Vor 1977 wurde jeder offizielle Geschwindigkeitsrekord von einem Amerikaner, Briten, Iren oder Kanadier aufgestellt. Am 20. November pilotierte erstmals mit Ken Warby ein Australier seine von einer Westinghouse J34-Turbine angetriebene Spirit of Australia auf eine Geschwindigkeit von 288,18 mph (463,78 km/h), um Lee Taylors Rekord zu übertreffen. 1978 gelang eine nochmalige Verbesserung auf 317,60 mph (511,13 km/h). Dieser Rekord hat bis heute (2021) Bestand,[2] und es gab nur zwei offizielle Versuche ihn zu brechen.[3]

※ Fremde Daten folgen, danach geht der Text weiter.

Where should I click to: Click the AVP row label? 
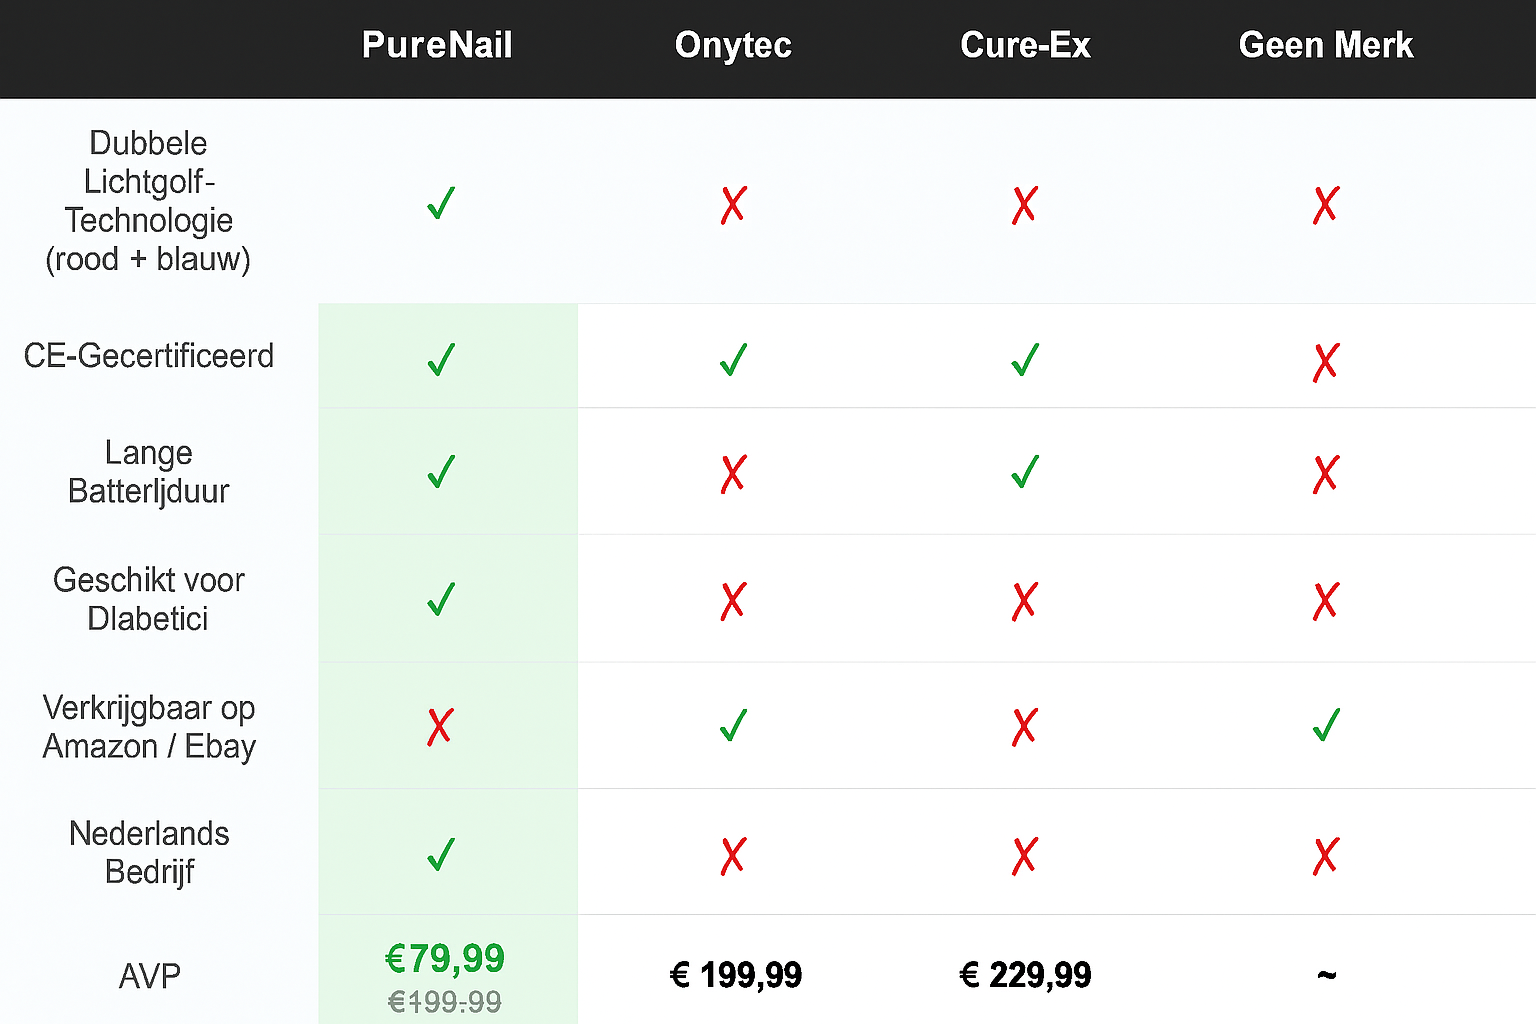click(150, 976)
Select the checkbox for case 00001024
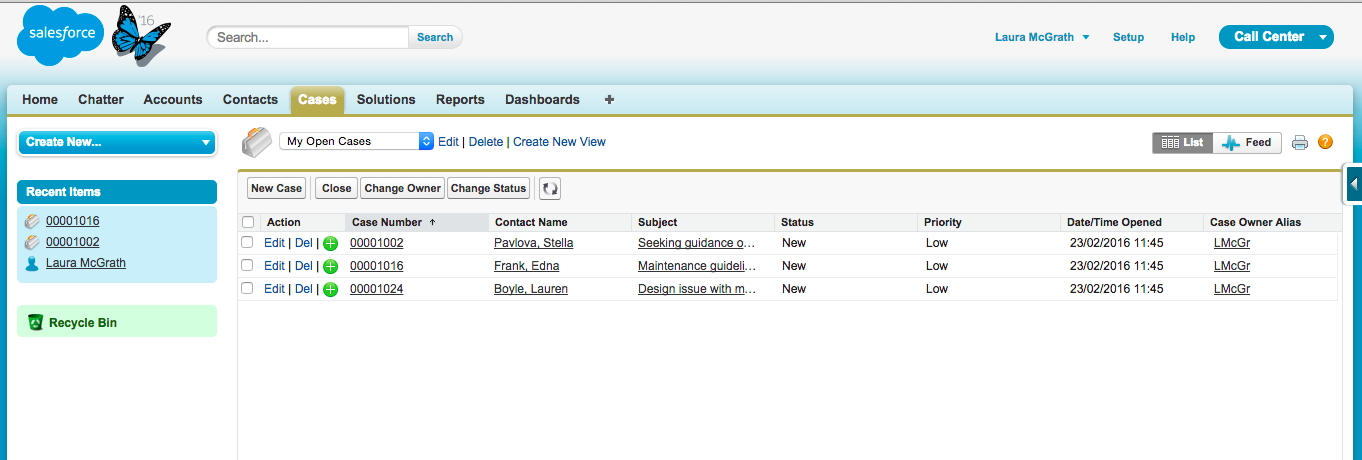Viewport: 1362px width, 460px height. click(248, 289)
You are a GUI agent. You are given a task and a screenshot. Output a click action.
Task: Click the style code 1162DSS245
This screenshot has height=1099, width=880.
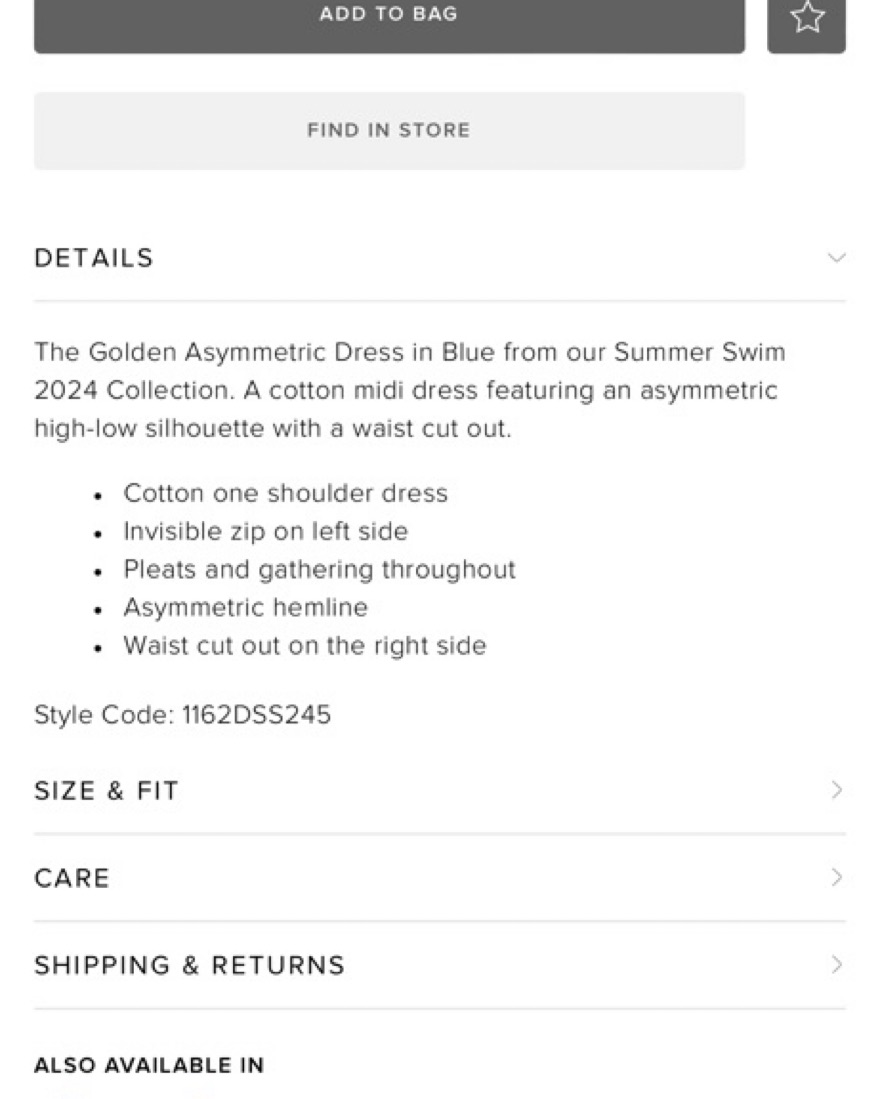(256, 715)
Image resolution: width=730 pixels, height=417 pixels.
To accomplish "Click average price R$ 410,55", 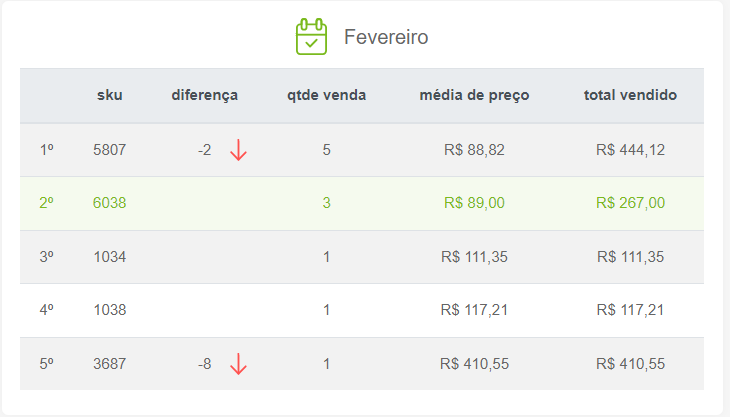I will point(474,364).
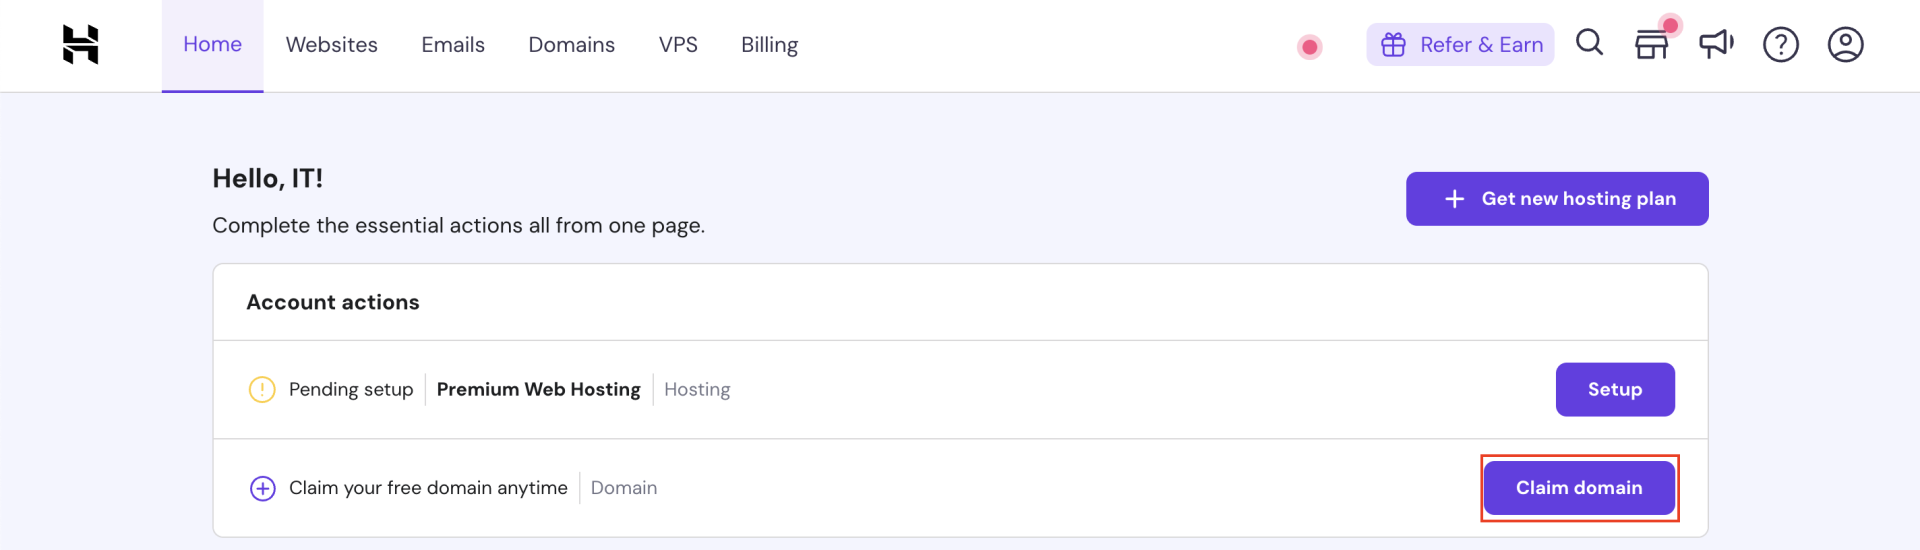Select the VPS tab
The image size is (1920, 550).
click(x=678, y=45)
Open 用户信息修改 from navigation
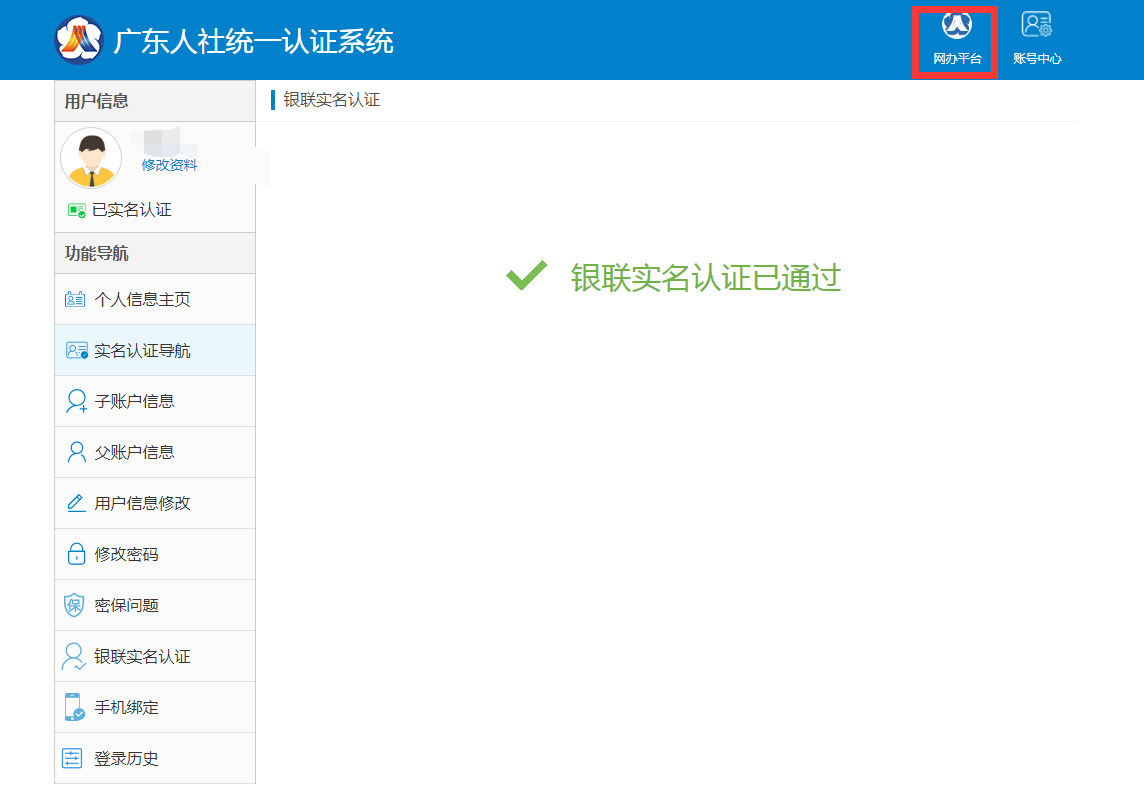Viewport: 1144px width, 806px height. coord(142,503)
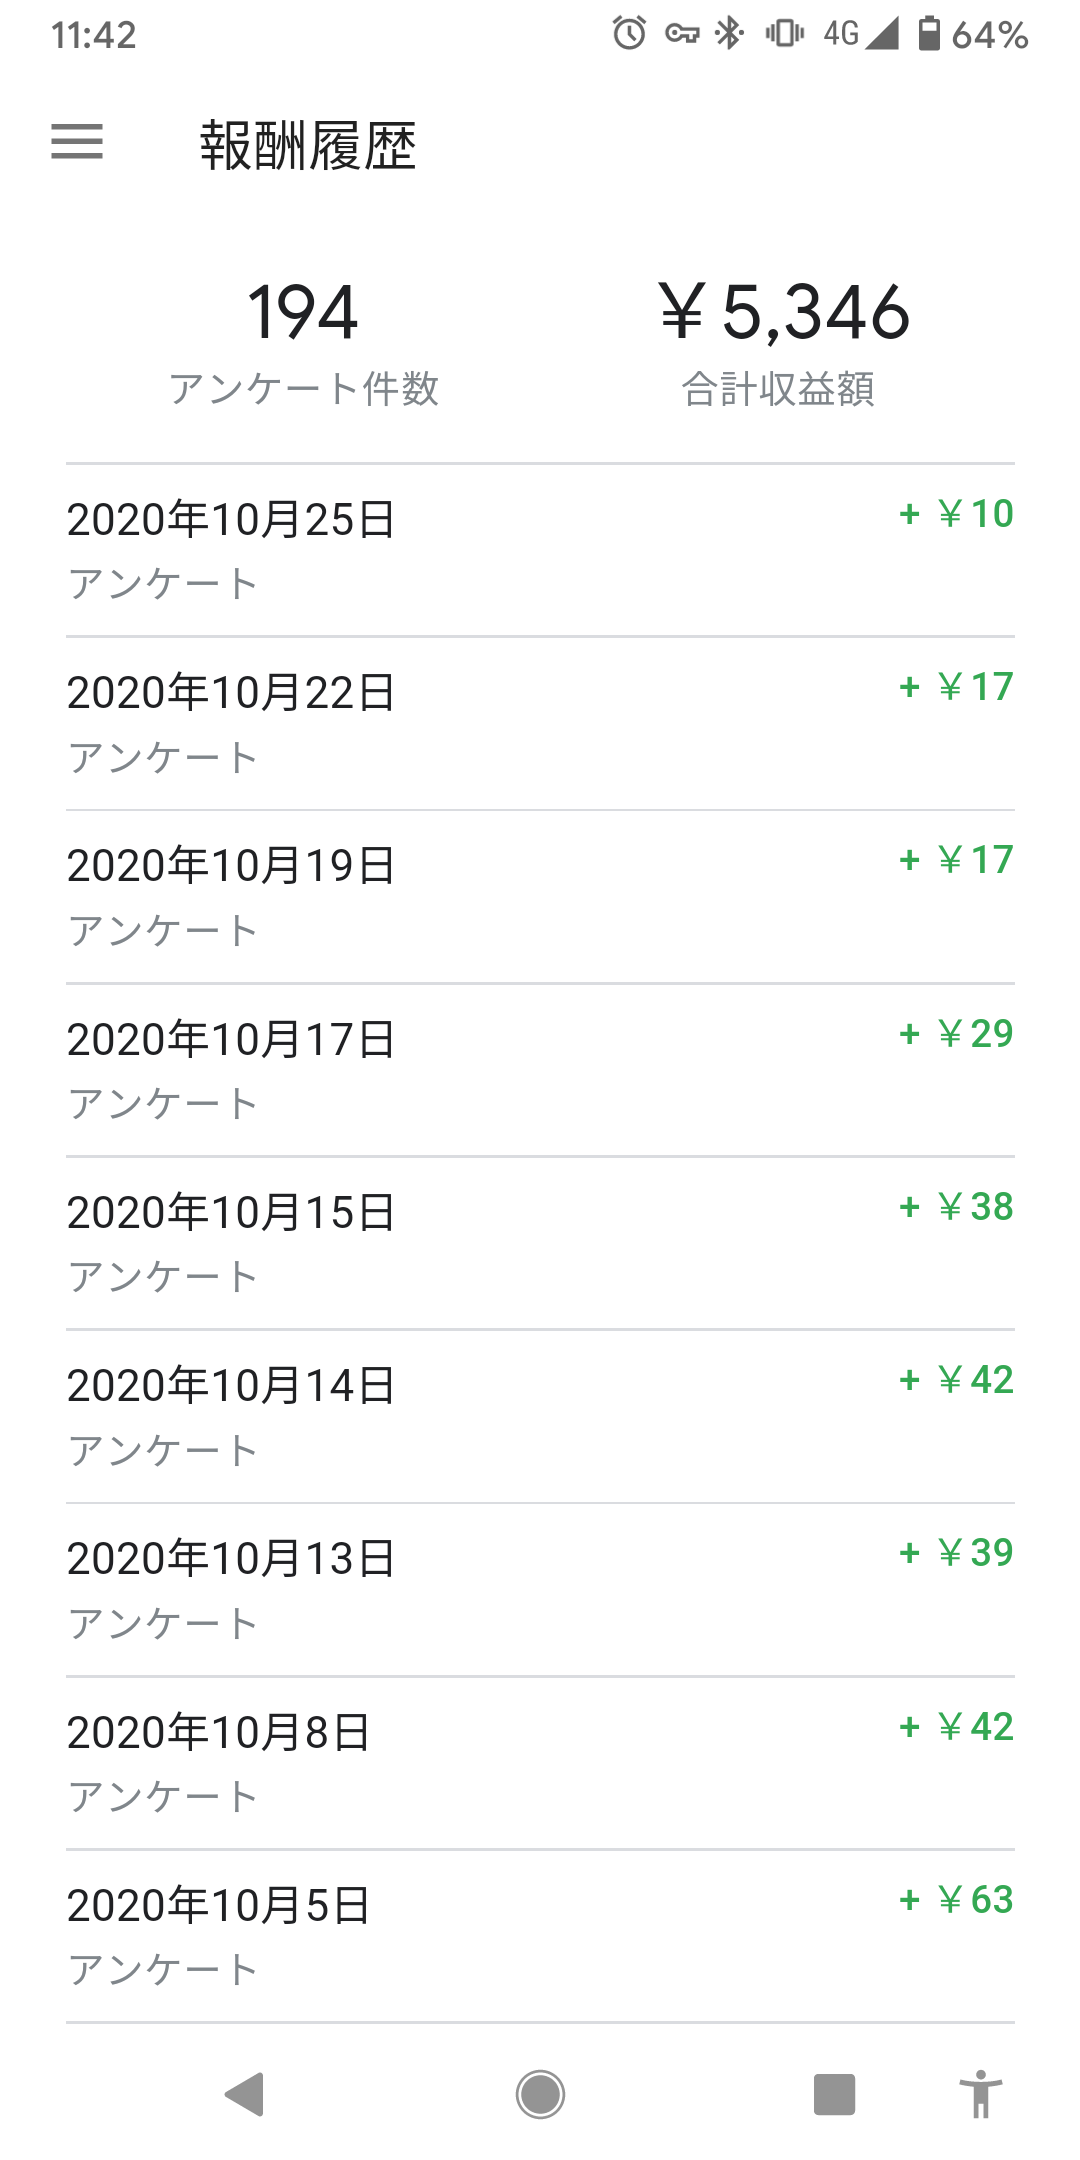Tap the Bluetooth status icon
This screenshot has height=2160, width=1080.
[729, 34]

siehe Hauptartikel:→ Unlimited Hydroplane
Ab 1980 setzten die Teams zunehmend sogenannte Turboshaft-Triebwerke (Gasturbinen/Wellenturbinen) ein. Oft diente ein Lycoming T55-L7-Turbinentriebwerk (das seit der Vietnam-Ära im CH-47 Chinook-Militärhubschrauber verwendet wird) als Antrieb. Unter dem aktuellen Reglement sind damit Leistungen bis zu 3000 PS möglich. Das Triebwerk erzeugt eine sehr hohe Rotationsenergie, die durch ein Getriebe mit einer Untersetzung von etwa 50 % übertragen wird, um die Propellerdrehzahl zu verringern. Seit 1998 ist das Lycoming T55-L7 als einziges Turbinen-Triebwerk zugelassen.[4] Der Vortrieb erfolgt trotzdem hauptsächlich durch Propeller im Wasser.
Neben den Kategorien Water Speed Record und H1 Unlimited kommen nach dem Hydroplane-Design gebaute Boote in verschiedensten Bereichen des Motorbootsport vor.
Die limited-Klassen von Inboard-Hydroplanes (also Boote, deren Antrieb in den Rumpf eingebaut ist) werden unter dem Namen Inboard Powerboat Racing in verschiedenen Kategorien organisiert.[5] Hier kommen sowohl 4-Takt-Kraftfahrzeugmotoren als auch Zweitaktmotoren zum Einsatz. Die Saison dauert von April bis Oktober. Viele Unlimited-Fahrer starteten ihre Karriere in den Limited-Klassen.
In der limited-Kategorie Außenborder ist die F1 H2O-Serie die bekannteste. Hier werden in drei nach Gewicht und Motorgröße reglementierten Klassen internationale Meisterschaften ausgetragen. In der Königsklasse (3 Liter) werden Geschwindigkeiten von bis zu 244,94 km/h erreicht.
In den USA ist Drag Boat Racing sehr beliebt. Hier treten zwei Boote auf der Distanz von einer viertel Meile (402,3 m) gegeneinander an. In der Klasse Top Fuel Hydro werden Geschwindigkeiten von bis zu 268,40 mph (431,94 km/h) und Zeiten zwischen 3,4 und 3,5 Sekunden.[6][7]